Advancing Autonomous Driving: DepthSense with Radar and Spatial Attention
Muhamamd Ishfaq Hussain, Zubia Naz, Muhammad Aasim Rafique, Moongu Jeon
TL;DR
DepthSense addresses the challenge of reliable depth estimation for autonomous driving by fusing monocular RGB data with radar information. It introduces a deep encoder-decoder RGB network augmented by a Radar Residual Network, a late fusion pipeline with a Spatial Attention Mechanism, and an ordinal regression head guided by SID, along with MER-based radar data augmentation. On the nuScenes dataset, DepthSense with MERs achieves superior depth accuracy and efficiency (approximately 68M parameters and 0.118 s inference for a batch of 3) compared to state-of-the-art monocular and radar-fusion methods.

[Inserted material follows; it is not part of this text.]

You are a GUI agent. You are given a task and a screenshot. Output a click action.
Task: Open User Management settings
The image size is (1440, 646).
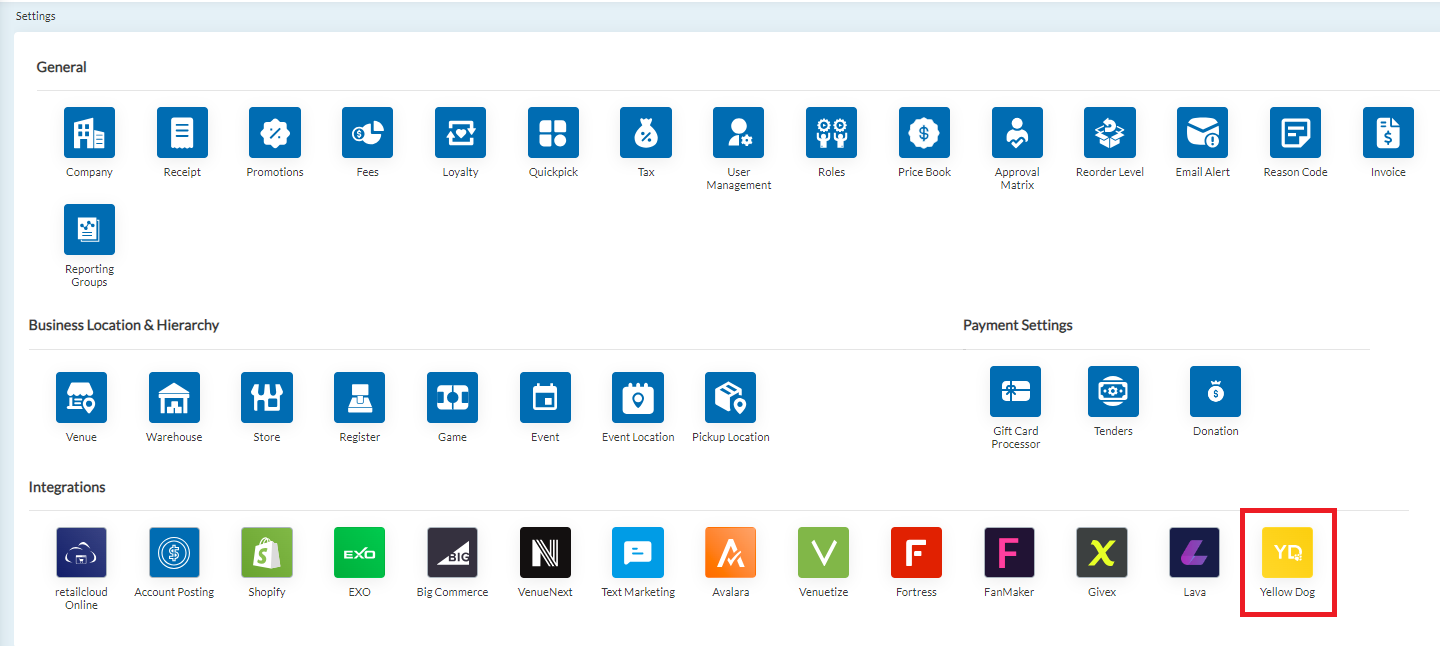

The approach demonstrates robust performance across diverse conditions and highlights the practical potential of radar-assisted monocular depth for robust, real-time autonomous driving perception.
Abstract
Depth perception is crucial for spatial understanding and has traditionally been achieved through stereoscopic imaging. However, the precision of depth estimation using stereoscopic methods depends on the accurate calibration of binocular vision sensors. Monocular cameras, while more accessible, often suffer from reduced accuracy, especially under challenging imaging conditions. Optical sensors, too, face limitations in adverse environments, leading researchers to explore radar technology as a reliable alternative. Although radar provides coarse but accurate signals, its integration with fine-grained monocular camera data remains underexplored. In this research, we propose DepthSense, a novel radar-assisted monocular depth enhancement approach. DepthSense employs an encoder-decoder architecture, a Radar Residual Network, feature fusion with a spatial attention mechanism, and an ordinal regression layer to deliver precise depth estimations. We conducted extensive experiments on the nuScenes dataset to validate the effectiveness of DepthSense. Our methodology not only surpasses existing approaches in quantitative performance but also reduces parameter complexity and inference times. Our findings demonstrate that DepthSense represents a significant advancement over traditional stereo methods, offering a robust and efficient solution for depth estimation in autonomous driving. By leveraging the complementary strengths of radar and monocular camera data, DepthSense sets a new benchmark in the field, paving the way for more reliable and accurate spatial perception systems.